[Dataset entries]
⟨
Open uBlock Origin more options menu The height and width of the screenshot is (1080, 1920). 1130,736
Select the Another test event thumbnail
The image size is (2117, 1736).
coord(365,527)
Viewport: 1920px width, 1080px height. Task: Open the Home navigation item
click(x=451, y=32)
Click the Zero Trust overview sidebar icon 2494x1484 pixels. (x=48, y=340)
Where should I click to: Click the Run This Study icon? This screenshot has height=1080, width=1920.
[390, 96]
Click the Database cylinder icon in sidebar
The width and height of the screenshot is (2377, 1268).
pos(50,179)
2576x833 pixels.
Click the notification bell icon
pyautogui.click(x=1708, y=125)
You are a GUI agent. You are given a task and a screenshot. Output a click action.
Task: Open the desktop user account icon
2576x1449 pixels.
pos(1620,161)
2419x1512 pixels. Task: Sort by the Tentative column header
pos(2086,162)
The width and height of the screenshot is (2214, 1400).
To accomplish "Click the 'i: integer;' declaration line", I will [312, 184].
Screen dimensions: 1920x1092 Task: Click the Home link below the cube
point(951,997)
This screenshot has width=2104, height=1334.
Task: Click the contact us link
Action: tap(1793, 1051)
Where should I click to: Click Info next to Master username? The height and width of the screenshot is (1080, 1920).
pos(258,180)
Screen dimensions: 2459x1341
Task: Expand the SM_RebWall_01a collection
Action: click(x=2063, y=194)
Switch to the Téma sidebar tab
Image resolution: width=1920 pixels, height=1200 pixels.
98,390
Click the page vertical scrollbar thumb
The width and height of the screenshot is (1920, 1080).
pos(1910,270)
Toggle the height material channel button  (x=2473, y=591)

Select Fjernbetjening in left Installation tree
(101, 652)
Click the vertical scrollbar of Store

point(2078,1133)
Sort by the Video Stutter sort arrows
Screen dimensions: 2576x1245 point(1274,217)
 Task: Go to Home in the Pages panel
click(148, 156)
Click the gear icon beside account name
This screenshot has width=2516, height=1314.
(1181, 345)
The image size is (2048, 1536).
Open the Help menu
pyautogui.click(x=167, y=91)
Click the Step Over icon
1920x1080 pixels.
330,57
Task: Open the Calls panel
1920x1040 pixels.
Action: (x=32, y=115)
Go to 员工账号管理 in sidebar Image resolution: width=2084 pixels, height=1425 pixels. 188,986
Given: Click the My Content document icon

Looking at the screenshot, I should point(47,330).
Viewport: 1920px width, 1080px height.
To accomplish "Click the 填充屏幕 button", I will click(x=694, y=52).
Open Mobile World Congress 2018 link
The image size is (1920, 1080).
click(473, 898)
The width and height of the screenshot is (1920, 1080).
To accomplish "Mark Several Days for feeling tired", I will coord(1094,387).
⟩
What needs to be done >>
Go to the line with "Select Fjernbetjening in" in the entries above and repeat every line from there through the line with "Click the gear icon beside account name", exactly and with no other text.

Task output >>
Select Fjernbetjening in left Installation tree
(101, 652)
Click the vertical scrollbar of Store

point(2078,1133)
Sort by the Video Stutter sort arrows
Screen dimensions: 2576x1245 point(1274,217)
 Task: Go to Home in the Pages panel
click(148, 156)
Click the gear icon beside account name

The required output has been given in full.